For S12 classified swimmers, a tapper may stand on the pool deck to tap the swimmer as they approach the wall. The swimmer has to bring their own tapper, but having a tapper is optional. In blind cricket, B2 batsmen have the option of having a runner.

== Rules ==
There are some rule differences for this class in competition that are sport-specific and which differ from able-bodied versions of the sport. In adaptive rowing's Coxed Four, LTA4+, the maximum number of vision-impaired rowers in a boat is two. In blind cricket, three players in this class are required to be on the field at the same out of the eleven total players on the pitch. B2 batsmen have the option of having a runner. In judo, all three blind sport classes compete against each other, with competitors classified by weight for the competition. Weight classes use the international standards used in the Olympics. In IBSA sailing competitions, the three-person boat can have a maximum of five points, and must include at least one female and one male sailor on the boat. In competitions run by Blind Sailing International, this class sometimes competes only against other boats where all the sailors are in this class.

==Sports==
On the Paralympic level, several disability sports are not open to this classification or other visually impaired competitors including archery, basketball, boccia, curling, fencing, ice sledge hockey, powerlifting, rugby, shooting, table tennis, tennis,and volleyball. Five-a-side football is not open to women. Eligible Paralympic sports for this classification include adaptive rowing, athletics, cycling five-a-side football, goalball, judo, para-equestrian, para-alpine skiing, para-Nordic skiing, and swimming. This classification is not eligible to compete at the Paralympic Games in archery.

The classification is used in other sports including blind golf and lawn bowls. While this classification is open to five-a-side blind football, women are not eligible to compete at the Paralympic Games. This classification is eligible to play goalkeeper but in some competitions is not allowed to be a field player.

===Athletics===
The B2 classification is used in athletics, where the equivalent athletics classification is "T12". Athletes in this class can generally perceive the lines on the track. At the 2008 Summer Paralympics, classification assignment for this class was handled by the IPC.

====Guides====
In athletics, competitors have the option of using a guide. For field events such as the long jump or discus, a caller may be used. For runners in this class, using a guide is often a personal preference; some use guides only in practice, others only in competition, or both competition and practice, and some never use guides. When a runner is looking for a guide, they are encouraged to find one with a gait similar to their own, where a rope or tether may be used to connect the runner to the guide.

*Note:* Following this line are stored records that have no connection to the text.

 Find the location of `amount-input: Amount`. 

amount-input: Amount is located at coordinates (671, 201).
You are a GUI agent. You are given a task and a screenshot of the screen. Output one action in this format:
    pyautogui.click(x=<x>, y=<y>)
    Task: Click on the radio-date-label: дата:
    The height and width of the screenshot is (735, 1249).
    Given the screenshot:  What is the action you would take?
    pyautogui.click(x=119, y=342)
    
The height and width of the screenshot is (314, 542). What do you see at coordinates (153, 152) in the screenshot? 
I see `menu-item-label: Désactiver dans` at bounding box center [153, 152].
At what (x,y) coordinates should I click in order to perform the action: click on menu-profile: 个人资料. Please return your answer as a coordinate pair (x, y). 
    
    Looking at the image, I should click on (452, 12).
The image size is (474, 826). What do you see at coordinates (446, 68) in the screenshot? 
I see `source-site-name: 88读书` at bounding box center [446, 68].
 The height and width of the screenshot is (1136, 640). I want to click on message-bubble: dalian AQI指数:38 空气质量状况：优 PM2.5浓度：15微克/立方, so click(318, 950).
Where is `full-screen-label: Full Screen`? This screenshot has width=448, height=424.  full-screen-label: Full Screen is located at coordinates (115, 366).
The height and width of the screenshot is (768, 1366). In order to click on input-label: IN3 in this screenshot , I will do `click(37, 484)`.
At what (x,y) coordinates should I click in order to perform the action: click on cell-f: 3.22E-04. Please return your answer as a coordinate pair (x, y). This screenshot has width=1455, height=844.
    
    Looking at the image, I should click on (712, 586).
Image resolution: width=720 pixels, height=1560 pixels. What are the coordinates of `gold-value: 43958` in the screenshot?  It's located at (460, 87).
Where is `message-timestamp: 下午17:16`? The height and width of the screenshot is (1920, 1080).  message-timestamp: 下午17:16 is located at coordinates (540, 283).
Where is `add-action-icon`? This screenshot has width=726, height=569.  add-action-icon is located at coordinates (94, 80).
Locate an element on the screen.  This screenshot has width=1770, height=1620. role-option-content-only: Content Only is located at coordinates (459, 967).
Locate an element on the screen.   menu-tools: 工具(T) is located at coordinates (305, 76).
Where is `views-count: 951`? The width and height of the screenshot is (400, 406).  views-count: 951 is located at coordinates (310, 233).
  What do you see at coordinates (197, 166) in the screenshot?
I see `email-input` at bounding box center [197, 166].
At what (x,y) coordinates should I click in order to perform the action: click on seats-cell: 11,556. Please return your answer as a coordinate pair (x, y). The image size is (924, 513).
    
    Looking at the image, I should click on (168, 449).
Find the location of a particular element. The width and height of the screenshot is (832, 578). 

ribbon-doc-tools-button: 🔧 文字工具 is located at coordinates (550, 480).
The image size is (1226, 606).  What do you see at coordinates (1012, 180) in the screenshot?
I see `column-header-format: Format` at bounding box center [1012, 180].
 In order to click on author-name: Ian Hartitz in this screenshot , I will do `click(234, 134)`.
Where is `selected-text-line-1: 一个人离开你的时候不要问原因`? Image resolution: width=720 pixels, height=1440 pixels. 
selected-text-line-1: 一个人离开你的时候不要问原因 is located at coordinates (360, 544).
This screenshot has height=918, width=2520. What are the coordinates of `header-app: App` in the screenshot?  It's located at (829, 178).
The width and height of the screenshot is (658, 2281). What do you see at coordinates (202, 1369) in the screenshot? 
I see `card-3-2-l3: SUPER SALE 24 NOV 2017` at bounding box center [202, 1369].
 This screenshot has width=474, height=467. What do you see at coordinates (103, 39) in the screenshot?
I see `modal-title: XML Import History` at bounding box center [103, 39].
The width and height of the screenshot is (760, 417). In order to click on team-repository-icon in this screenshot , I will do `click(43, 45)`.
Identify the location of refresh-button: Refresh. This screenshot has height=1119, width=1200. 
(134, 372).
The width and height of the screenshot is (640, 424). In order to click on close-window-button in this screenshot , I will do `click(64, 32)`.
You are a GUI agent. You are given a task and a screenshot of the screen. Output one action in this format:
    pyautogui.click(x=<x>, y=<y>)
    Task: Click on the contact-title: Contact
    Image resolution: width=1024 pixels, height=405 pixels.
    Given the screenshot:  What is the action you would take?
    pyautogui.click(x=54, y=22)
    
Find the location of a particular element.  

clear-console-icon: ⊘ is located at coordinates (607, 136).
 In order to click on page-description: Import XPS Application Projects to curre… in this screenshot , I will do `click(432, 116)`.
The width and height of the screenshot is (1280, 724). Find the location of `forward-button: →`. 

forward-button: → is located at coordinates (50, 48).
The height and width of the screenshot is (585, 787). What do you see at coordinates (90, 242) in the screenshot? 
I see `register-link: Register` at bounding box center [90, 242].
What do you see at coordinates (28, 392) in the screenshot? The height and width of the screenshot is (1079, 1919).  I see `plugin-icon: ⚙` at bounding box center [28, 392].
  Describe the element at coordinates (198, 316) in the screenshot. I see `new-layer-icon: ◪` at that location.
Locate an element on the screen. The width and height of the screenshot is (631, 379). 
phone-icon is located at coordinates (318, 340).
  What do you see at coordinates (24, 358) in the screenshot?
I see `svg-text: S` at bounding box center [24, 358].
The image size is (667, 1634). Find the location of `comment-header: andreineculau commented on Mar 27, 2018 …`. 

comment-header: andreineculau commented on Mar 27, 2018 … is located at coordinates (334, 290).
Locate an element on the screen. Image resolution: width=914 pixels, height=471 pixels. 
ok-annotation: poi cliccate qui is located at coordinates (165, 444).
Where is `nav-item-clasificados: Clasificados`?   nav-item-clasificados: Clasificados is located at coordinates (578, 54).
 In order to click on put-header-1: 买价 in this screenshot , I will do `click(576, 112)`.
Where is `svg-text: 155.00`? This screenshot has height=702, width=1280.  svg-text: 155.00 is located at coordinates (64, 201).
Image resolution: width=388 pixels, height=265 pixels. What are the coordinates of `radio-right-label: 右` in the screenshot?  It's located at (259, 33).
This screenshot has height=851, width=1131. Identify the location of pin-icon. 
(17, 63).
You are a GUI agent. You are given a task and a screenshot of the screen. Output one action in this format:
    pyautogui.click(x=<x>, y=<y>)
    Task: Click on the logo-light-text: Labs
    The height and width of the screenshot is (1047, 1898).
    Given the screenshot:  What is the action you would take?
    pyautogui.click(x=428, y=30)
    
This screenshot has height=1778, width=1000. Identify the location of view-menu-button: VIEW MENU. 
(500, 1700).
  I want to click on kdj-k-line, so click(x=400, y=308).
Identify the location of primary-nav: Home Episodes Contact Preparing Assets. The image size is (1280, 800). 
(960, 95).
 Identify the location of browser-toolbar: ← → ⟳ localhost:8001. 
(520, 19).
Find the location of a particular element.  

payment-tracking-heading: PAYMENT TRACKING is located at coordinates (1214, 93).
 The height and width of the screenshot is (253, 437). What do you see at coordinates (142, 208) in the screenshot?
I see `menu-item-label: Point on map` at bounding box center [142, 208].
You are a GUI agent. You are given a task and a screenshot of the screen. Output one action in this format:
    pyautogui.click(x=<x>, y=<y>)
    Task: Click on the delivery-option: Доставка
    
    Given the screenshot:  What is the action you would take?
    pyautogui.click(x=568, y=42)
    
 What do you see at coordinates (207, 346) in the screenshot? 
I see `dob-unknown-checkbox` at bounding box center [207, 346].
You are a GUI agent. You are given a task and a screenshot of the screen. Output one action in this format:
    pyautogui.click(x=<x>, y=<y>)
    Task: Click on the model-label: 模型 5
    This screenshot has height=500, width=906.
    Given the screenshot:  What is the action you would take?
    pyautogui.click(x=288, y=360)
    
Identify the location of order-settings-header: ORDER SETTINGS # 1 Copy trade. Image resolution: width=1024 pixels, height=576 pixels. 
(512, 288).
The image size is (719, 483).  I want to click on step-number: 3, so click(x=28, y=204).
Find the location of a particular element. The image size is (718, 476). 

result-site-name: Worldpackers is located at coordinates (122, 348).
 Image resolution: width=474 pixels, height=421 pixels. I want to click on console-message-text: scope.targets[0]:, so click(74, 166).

At the elite level, guides are treated the same as the blind runner. Guides and runners must both use blocks for any race shorter than 400 m. In 400 m races, the guide runs on the right side of the runner. For races of 800 m or longer, a runner may use up to two guides, but the course officials must be informed of any decision to use more than one guide in advance of the race. In the marathon, the runner may use up to four different guides. The runner must finish ahead of the guide. In running, the guide attempts to match the running pattern of the runner, not the other way around.

At the 2012 Summer Paralympics, sighted guides in athletics were awarded medals for the first time.